Write out exactly the lines that run from the one containing "Viewport: 891px width, 668px height." to the end of the entries below, with both end lines included.

[[ Materials provided, beginning ]]

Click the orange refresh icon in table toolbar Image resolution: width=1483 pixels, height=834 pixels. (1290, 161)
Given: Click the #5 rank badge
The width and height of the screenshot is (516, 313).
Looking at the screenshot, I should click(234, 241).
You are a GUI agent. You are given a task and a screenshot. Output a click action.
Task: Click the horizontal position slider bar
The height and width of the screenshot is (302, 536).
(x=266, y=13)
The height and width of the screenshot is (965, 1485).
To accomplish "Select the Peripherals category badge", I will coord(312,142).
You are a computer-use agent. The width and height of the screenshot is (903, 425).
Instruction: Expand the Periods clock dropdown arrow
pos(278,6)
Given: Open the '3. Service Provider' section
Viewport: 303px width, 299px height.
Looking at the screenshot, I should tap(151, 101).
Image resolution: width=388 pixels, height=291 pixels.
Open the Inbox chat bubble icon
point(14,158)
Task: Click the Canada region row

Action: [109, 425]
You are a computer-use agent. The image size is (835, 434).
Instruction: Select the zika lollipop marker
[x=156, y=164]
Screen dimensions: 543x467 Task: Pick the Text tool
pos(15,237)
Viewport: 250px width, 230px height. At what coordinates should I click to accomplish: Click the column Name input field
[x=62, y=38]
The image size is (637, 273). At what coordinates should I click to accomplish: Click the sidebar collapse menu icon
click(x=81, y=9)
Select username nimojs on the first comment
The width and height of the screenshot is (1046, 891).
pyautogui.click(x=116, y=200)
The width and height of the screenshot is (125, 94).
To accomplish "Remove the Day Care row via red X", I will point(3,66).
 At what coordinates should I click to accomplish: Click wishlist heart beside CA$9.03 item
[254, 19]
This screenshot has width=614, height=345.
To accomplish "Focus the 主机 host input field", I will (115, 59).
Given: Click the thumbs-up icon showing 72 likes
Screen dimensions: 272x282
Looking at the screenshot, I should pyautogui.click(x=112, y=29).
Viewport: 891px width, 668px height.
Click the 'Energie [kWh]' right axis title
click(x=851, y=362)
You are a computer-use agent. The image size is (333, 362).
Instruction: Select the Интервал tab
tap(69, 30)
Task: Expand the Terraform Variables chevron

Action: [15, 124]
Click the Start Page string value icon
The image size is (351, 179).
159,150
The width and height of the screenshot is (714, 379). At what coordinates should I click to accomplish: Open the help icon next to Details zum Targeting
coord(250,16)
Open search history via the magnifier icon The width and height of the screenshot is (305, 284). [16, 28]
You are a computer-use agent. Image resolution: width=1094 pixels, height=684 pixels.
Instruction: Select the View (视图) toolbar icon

[[ Materials provided, end ]]

* Completed exercise:
Viewport: 891px width, 668px height.
Click the 'Energie [kWh]' right axis title
click(x=851, y=362)
You are a computer-use agent. The image size is (333, 362).
Instruction: Select the Интервал tab
tap(69, 30)
Task: Expand the Terraform Variables chevron

Action: [15, 124]
Click the Start Page string value icon
The image size is (351, 179).
159,150
The width and height of the screenshot is (714, 379). At what coordinates should I click to accomplish: Open the help icon next to Details zum Targeting
coord(250,16)
Open search history via the magnifier icon The width and height of the screenshot is (305, 284). [16, 28]
You are a computer-use agent. Image resolution: width=1094 pixels, height=684 pixels.
Instruction: Select the View (视图) toolbar icon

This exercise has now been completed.